How does this sharing of ideas affect your preaching?
Peterson: It gives it depth. It insists on a certain discipline and gives it priority; you can’t put preaching off until Saturday. I’ve had rare weeks when all the sermon preparation I did was in that weekly meeting. Everything fell apart that week, with deaths and other crises, but I was able to stand in the pulpit and have a respectable sermon.
A while ago you pointed out that preaching is in some ways much more difficult now than it was a century or two ago. What has changed to produce this effect?
Peterson: Preaching a hundred years ago was a kind of literate and sophisticated conversation between pastor and people. The people knew the Bible as well as the pastor did, and they all shared the same culture. Today most people are biblically illiterate; they enter the Sunday morning service unsettled, not with maturity and wholeness, but ripped apart by all kinds of things. The Sunday morning congregation is a hospital, and you just can’t do the same things done years ago.
You know it’s a hospital because you’ve been involved with people, you’ve seen trauma and pain first-hand during the week?
Peterson: Yes, you know—the alcoholic, the adulterer, the family whose kid just ran away from home. It’s all sitting right in front of you. Saturday nights I go to the church, walk through the sanctuary for an hour, and think ahead to Sunday morning and the diversity and chaos represented. It can be discouraging. It’s something that Alexander Whyte, one of the great preachers of the last century, didn’t have to face. He stood in the pulpit and his sermon was a conversation with the people who were well versed in Scripture and who read the same books. He made his people read books. He took them into Pilgrim’s Progress, William Law, Saint Theresa, Dante. He was their schoolmaster as well as their minister.

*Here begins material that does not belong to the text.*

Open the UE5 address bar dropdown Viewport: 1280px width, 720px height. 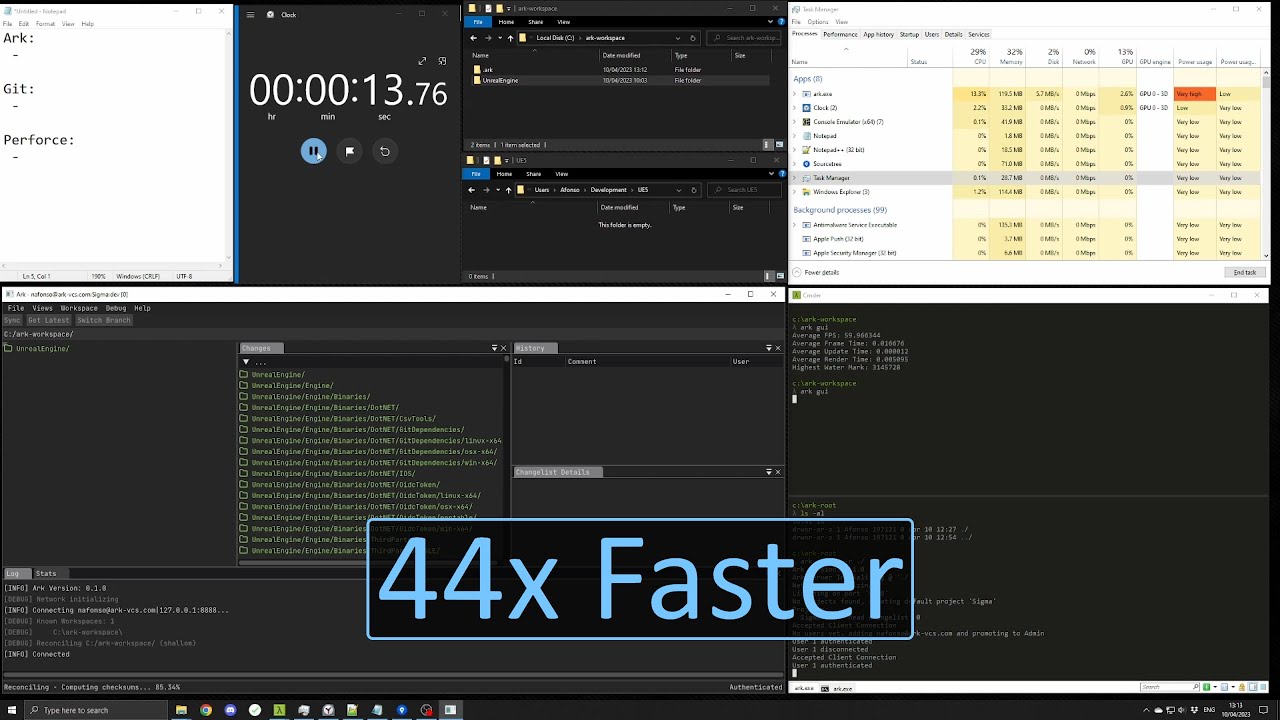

The people I preach to watch television, listen to the radio, take night courses, and go to special seminars for their work. They’re just bombarded. They don’t need me to say, “You must read this book.” I need to say, “Let’s worship God,” and then lead them into Scripture and make that a privileged time in their lives. But on the other hand, there’s an electricity in preaching; you’re suddenly breaking into the humdrum, technological, rat-race world, and you have something really fresh, a new dimension to share. That’s exciting.
What counsel would you give to pastors who are in struggling situations, or who are in small churches, and are judging themselves as failures?

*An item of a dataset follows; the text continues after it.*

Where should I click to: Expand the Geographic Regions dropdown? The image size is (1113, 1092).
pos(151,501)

Peterson: That’s tough to answer. I’m convinced many pastors as actually doing a really good job.
But they don’t necessarily believe they are?
Peterson: They don’t know it—that they are preaching and counseling and leading well. They don’t expect to be perfect, but they’re doing a good job. I guess it goes back to the other themes we’ve talked about. A person has to be content to do what he is good at and offer it constantly to the Lord. If you keep trying to do what you’re not good at, you’re bound to fail. Nobody from the outside knows what the work of a pastor is, so they keep asking us to do things—things we’re not good at—and then we end up feeling guilty for not doing a good job.